Maybe I invented the bicycle, but in my own skin I realized that the software and the file format are unrelated (in terms of development) things. Initially, a file format should be developed, and this should be done regardless of when and by whom the software will be written for this format. After that, it already makes sense to write a program. At the same time, we will have to solve many tasks that would not have arisen when creating the format for ourselves, but on the other hand, the risks that the format will have critical disadvantages are reduced.
Here is a specific example. If you initially develop the format as a separate project, then you will surely consider that it should be adapted for import into GIS. After that, starting development, you will be forced to solve a problem with GIS-compatibility, even if the geographic information systems in your program do not smell. But this format will not be abandoned, which inevitably would have happened when it became clear that the format was useless for ArcGIS, QGIS or another program.
The file format should be as convenient as possible for converting to other and from other formats.
In developing Phytosoft as part of the idea of simplifying the digitization of paper forms, I was wrong.
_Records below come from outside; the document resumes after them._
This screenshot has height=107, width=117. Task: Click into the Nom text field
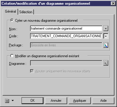click(x=66, y=28)
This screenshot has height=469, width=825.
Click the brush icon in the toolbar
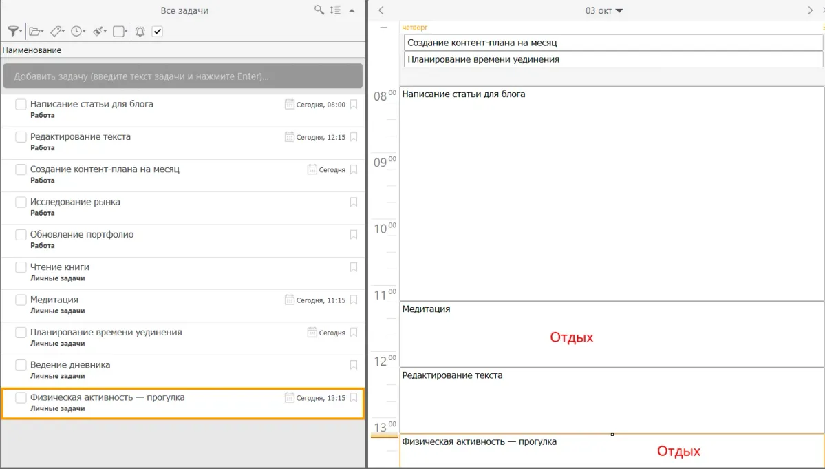99,31
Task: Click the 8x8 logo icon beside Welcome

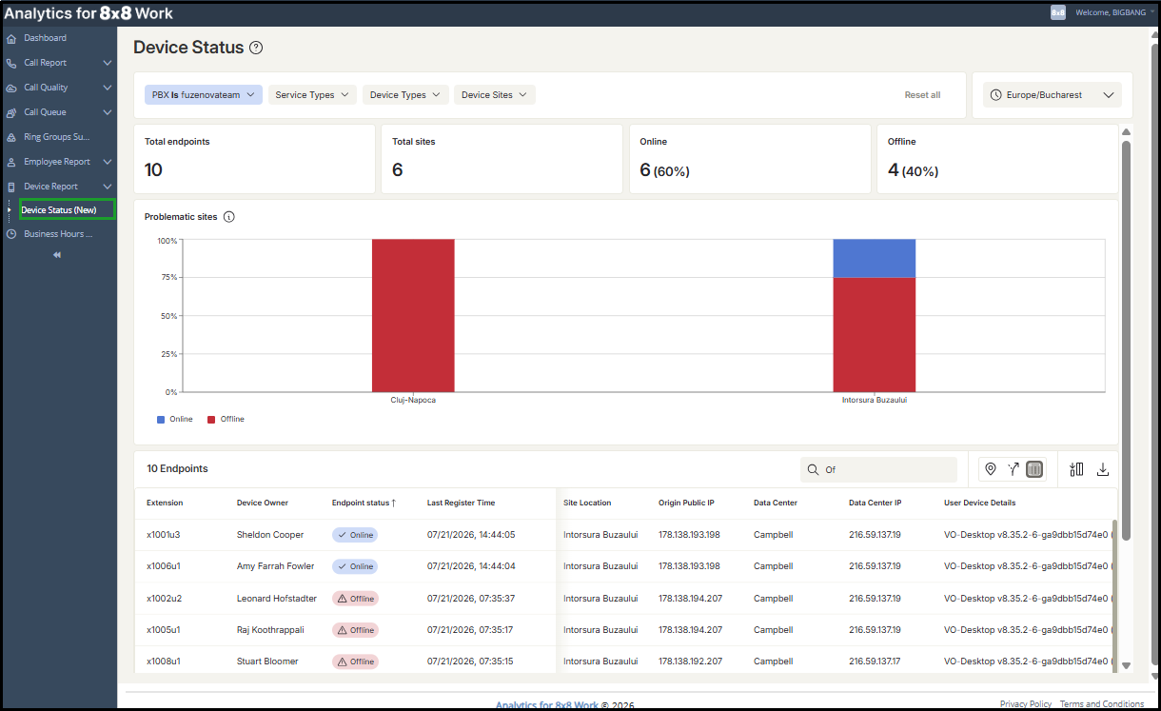Action: (x=1058, y=12)
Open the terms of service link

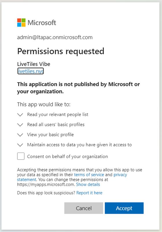[89, 175]
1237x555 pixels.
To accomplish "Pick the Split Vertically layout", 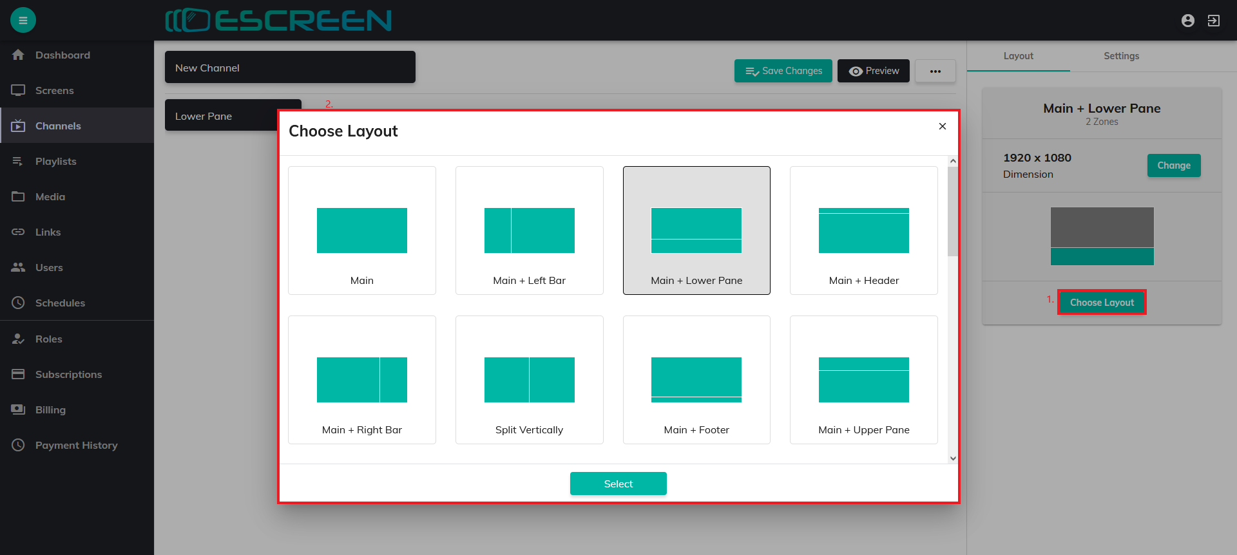I will click(x=529, y=380).
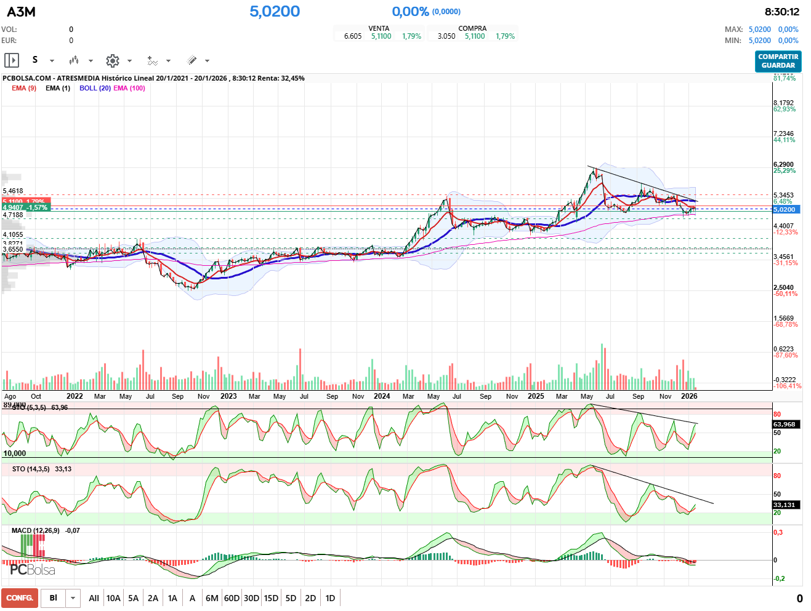Viewport: 811px width, 611px height.
Task: Click the candlestick chart type icon
Action: (74, 60)
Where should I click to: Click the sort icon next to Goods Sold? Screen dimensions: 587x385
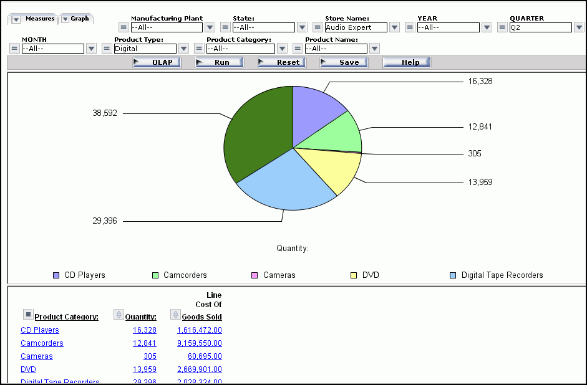(x=175, y=315)
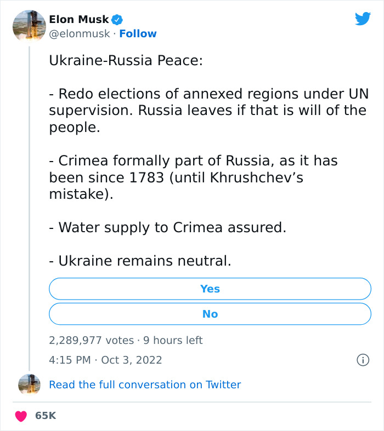This screenshot has width=384, height=431.
Task: Click the 'Redo elections of annexed regions' paragraph
Action: click(x=207, y=111)

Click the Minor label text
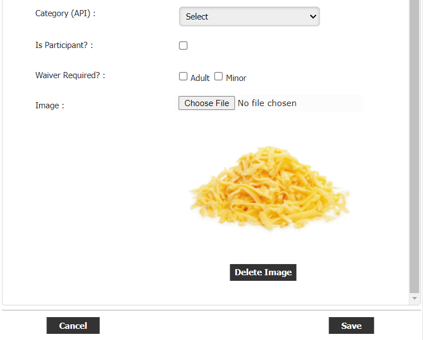tap(236, 78)
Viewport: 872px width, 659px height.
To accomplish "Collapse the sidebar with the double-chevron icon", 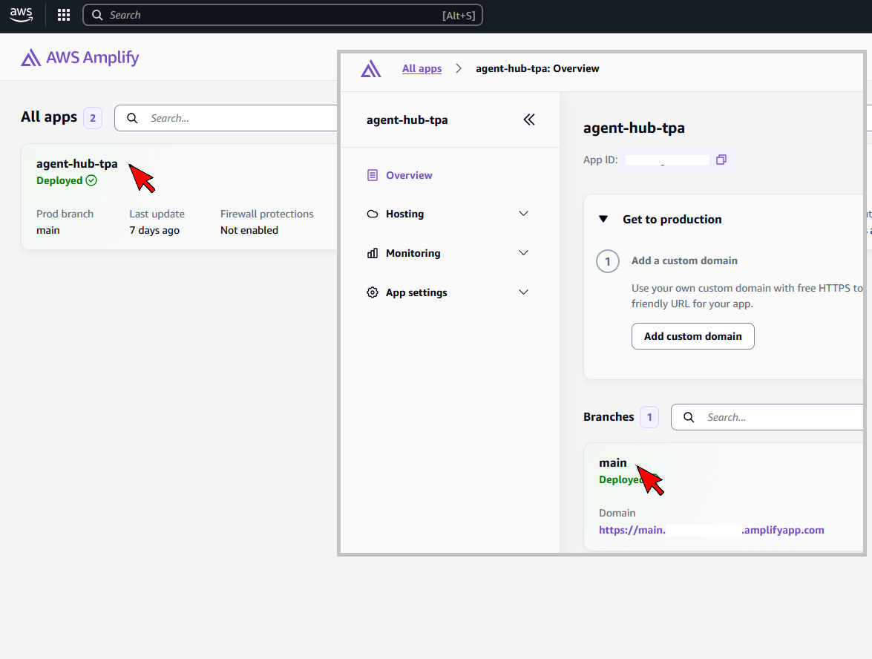I will click(529, 119).
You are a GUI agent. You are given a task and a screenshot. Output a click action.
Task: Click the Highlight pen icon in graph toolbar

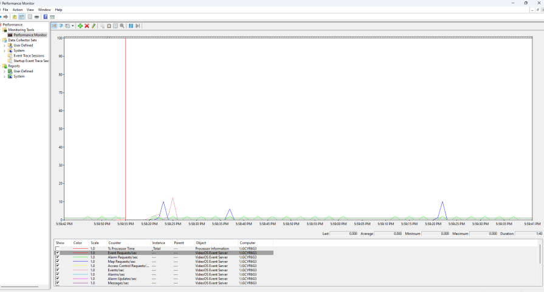(94, 26)
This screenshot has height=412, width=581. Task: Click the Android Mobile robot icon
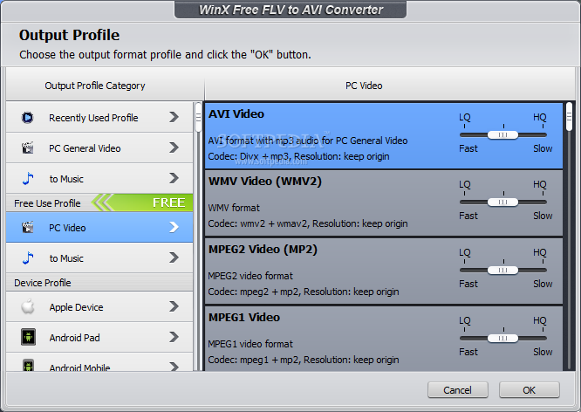pyautogui.click(x=28, y=366)
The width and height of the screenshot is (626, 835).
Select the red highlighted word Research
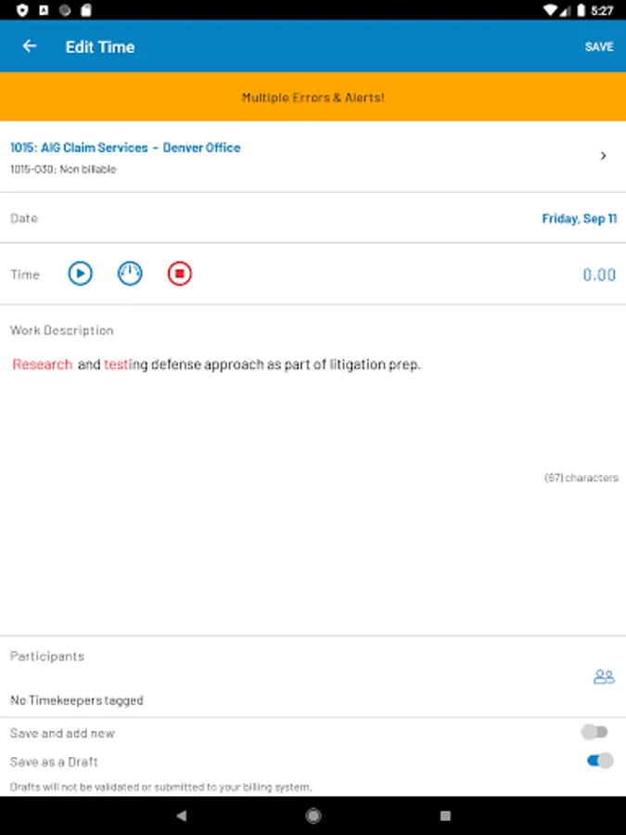tap(42, 365)
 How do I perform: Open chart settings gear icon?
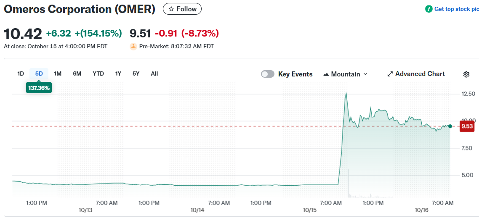[466, 74]
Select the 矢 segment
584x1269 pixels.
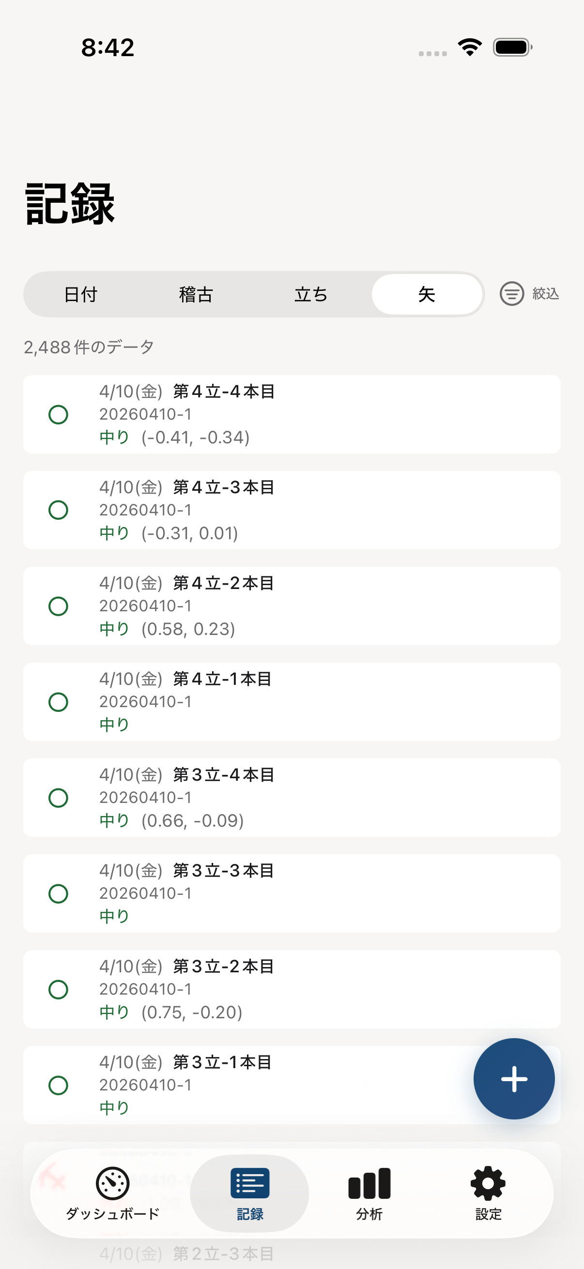click(x=426, y=295)
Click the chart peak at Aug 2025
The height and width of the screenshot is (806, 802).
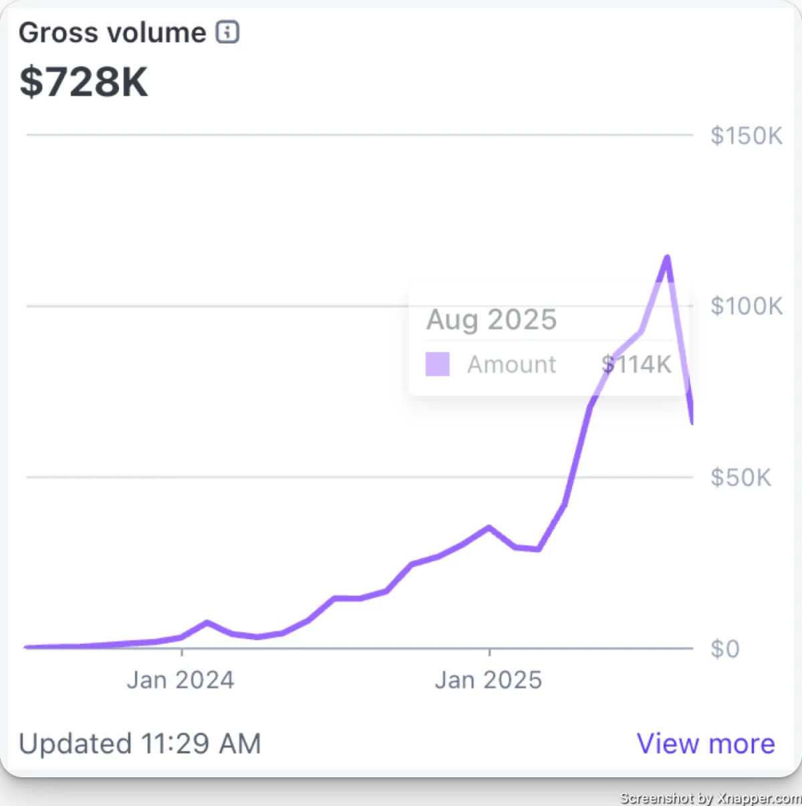pyautogui.click(x=666, y=257)
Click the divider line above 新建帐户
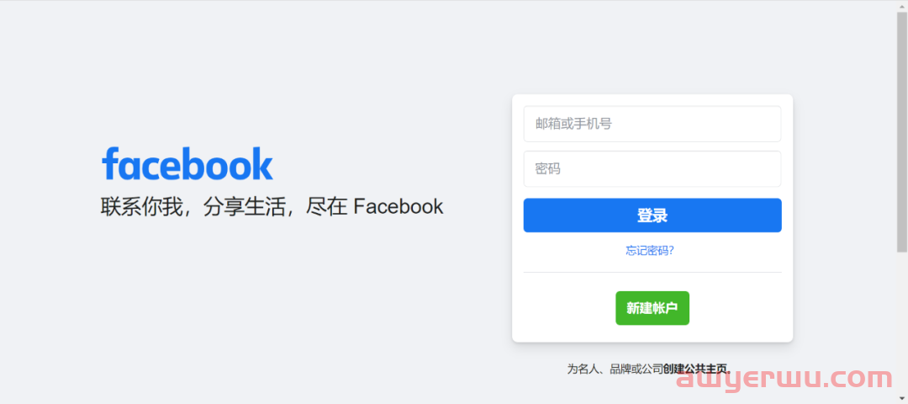Image resolution: width=908 pixels, height=404 pixels. (652, 272)
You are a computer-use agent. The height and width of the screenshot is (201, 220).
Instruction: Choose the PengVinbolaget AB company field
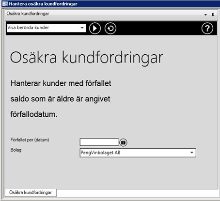click(x=138, y=153)
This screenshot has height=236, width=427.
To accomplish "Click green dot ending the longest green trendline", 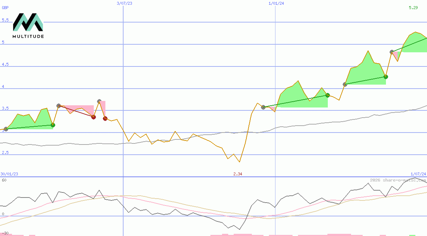I will click(x=327, y=95).
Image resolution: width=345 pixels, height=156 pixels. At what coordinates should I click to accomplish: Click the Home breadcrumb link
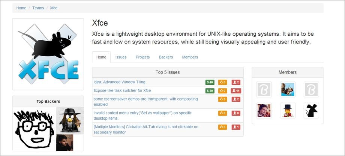(21, 8)
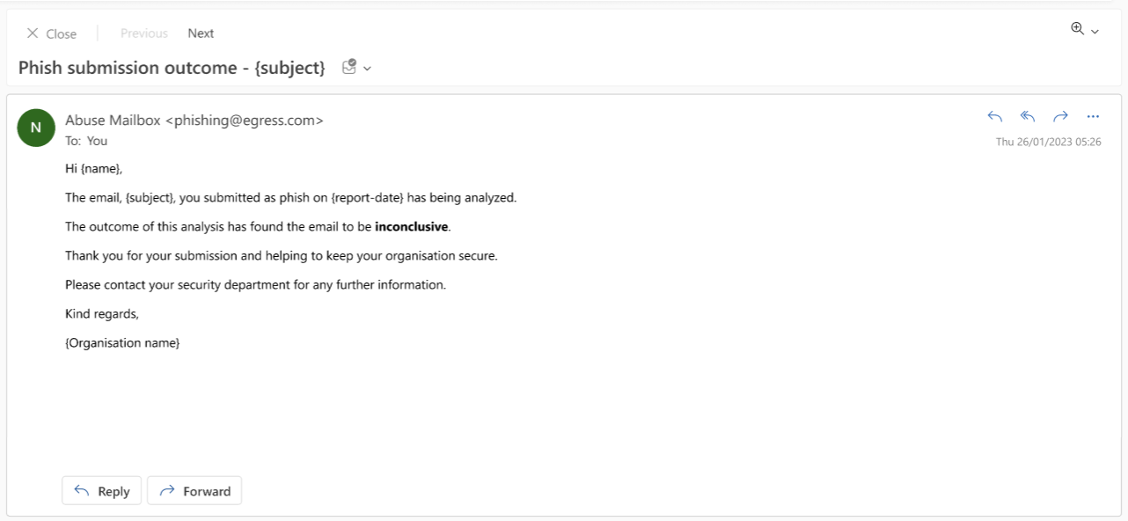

There should be no paper forms at all; field data should be immediately ready for processing. But, since any dead-end path ends sooner or later, the applied concept rather quickly outdated itself, giving rise to a new problem. On the one hand, it became clear that a geobotanist must enter data into the program immediately after receiving it in the field. On the other hand, this means that he will not use either a computer or a laptop. Tablets? But their price is as immoral as the battery life. And most importantly, I remembered the condition in which the field forms returned - soaked, with blood stains from crushed mosquitoes. And from the user’s side, I wouldn’t want that my (and not only mine) habit without thinking about throwing a tablet (which holds paper forms) next to it once destroyed electronics. The tablet did not fit. There was a smartphone. From the point of view of use, this is an ideal option - they cost much less, take them with them in any weather and the probability of damaging them is much less. But at the same time, this means that all the code associated with the interface of Phytoposte can be deleted. For field conditions, something fundamentally different than multiple selection windows is required.
"I'll be back"
The question of organizing a new interface for a long time seemed like a dead end and at present there is still no complete clarity in some details. As the format is worked out, it becomes obvious that it should be as simple and compact as possible. As far as I can imagine, this should be something similar to the command line. As for the format, I consider it most reasonable to abandon the tabular organization of data in favor of an HTML-like meta-language. On the one hand, this makes it easy to restore the table structure of descriptions, on the other hand, the descriptions already entered in the table editors are much easier to bring to the standard by adding the appropriate tags.
For this, I have exhausted my story. And with gratitude I will accept any criticism and advice - for, as one ogre liked to repeat: “One head is good, and two is better.”